Therefore, it is common to supply an excessive amount of etchant to the processing bath of the etching plant, and thereby to cause a risk of contamination during the process of handling or transporting the excessive amount of etchant.

Although there has been the above-mentioned use H₂O₂But in addition an improved method for treating an etchant waste liquor by electrolysis has been proposed, which converts CuCl into Cu-Cl by means of chlorine gas generated in the anode side, into which the waste liquor is passed₂At the same time, in the cathode side (where waste liquid is likewise passed in), by means of electrolysisWhich is disclosed in japanese laid-open patent publication No. 56-17429 and has been applied to practical production, acts to electrodeposit copper ions into metallic copper to extract the copper.

In this patent application publication, a method of appropriately adjusting the composition of the liquid phase in the cathode chamber in the electrolytic cell is particularly recommended.

However, according to Japanese patent laid-open No. Sho 56-17429, in the method for extracting copper by electrolysis, it is necessary to employ complicated operations for controlling the composition of the liquid phase, the flow rate of the solution fed to the cathode chamber and the anode chamber, respectively, and the balance of the pressure, etc., because the composition of the liquid phase must maintain the copper concentration of less than 65g/l for the complex liquid containing the chloride of Cu (II) of Cu (I) under which the etching waste liquid is fed to the cathode chamber and the anode chamber, respectively, and further, there is no clear description in the document about the method for treating newly generated chlorine gas, and there is a risk of environmental deterioration due to the generation of chlorine gas if there is no such treatment.

In addition, for the use of FeCl₃An electrolytic method is known in which an electrolytic bath having a diaphragm between an anode chamber and a cathode chamber is used to decompose an etchant waste liquid, thereby obtaining metallic copper due to the deposition of copper ions on the cathode and simultaneously FeCl due to the oxidation of the anode chamber₃Regeneration is obtained.

In such an electrolytic method, after the copper plate or copper foil on the printed wiring board is dissolved, the solution is etched to contain Fe³⁺、Fe²⁺、Cu²⁺And Cu⁺These ionsAre all from FeCl₃And a copper foil. During the electrolysis of this etchant, the electrolytic reduction reactions take place at the cathode of the electrolytic cell in the following order:

then, the user can use the device to perform the operation,

in other words, in the solution,FeCl₃is first reduced to FeCl₂Then CuCl₂Is reduced to CuCl and finally deposits metallic copper, so that if a closed circulation device is used for continuous electrolysis to extract copper and at the same time if a part of the metallic copper deposited on the cathode (in particular metallic copper powder) is stripped from the surface of the cathode into the solution and remains at the bottom of the reactor, FeCl fed into the etchant is at this point₃Or CuCl₂The reaction is carried out according to the following formula:

this reduces the recovery of copper, since this once deposited copper is again dissolved into the solution, and in addition, this dissolution leads to the presence of a considerable amount of CuCl in the regeneration solution, which results in a reduction in the etching efficiency.

In view of these facts, Japanese patent application laid-open No. 55-18558 discloses a method for producing a catalyst containing FeCl together by electrolysis₃And copper in the spent etching solution and thereby FeCl₃The method of etchant regeneration, in this case, the electrolytic reduction process is divided into two steps: in the first step, FeCl₃And CuCl₂Are respectively reduced into FeCl₂And CuCl, then in a second step, metallic copper is deposited.

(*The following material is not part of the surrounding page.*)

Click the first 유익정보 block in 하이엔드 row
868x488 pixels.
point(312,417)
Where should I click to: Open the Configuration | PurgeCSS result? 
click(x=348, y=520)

In the method for extracting copper based on the electrolytic method disclosed in the above patent application, there are some disadvantages in that complicated equipment is required to accomplish the electrodeposition of copper immediately after the reduction process of the etchant is completed in the first step; and it is difficult to control the composition of the liquid phase. Further, the above-mentioned method does not describe a method for treating the generated chlorine gas, as in Japanese patent laid-open No. 56-17429. Therefore, there is a risk of deteriorating the working environment due to the generation of chlorine gas.

Incidentally, if one wishes only to extract metallic copper from the etchant waste liquid, a method called cementation, in which iron powder is put into the waste liquid so that copper is reduced due to poor ionization tendency, can be used. However, this precipitation displacement method results in excess iron being present in the solution being treated, thus rendering the etchant unusable and the used etchant disposable. As a result, this method does not guarantee the prevention of environmental pollution and does not meet economic requirements.

It is therefore an object of the present invention to provide a method for treating an etchant by one-step electrolysis, which avoids the above-mentioned various inconveniences encountered in a closed-circuit system and the above-mentioned drawbacks of the prior art, thereby ensuring easy operation, reduced running costs and equipment investment, and ensuring safe and efficient use of the chlorine gas produced in the system.

Another object of the present invention is to regenerate etching waste liquid with high efficiency and extract a metallic copper with a purity of more than 90% from the waste liquid by electrolysis using a diaphragm electrolyzer and oxidation using chlorine gas.

It is a further object of the invention to provide an easy and reliable regulation method for use in the case of feeding the etchant waste liquid only to the cathode compartment of the electrolytic cell, in contrast to the prior art method of feeding the etchant waste liquid to both the cathode compartment and the anode compartment.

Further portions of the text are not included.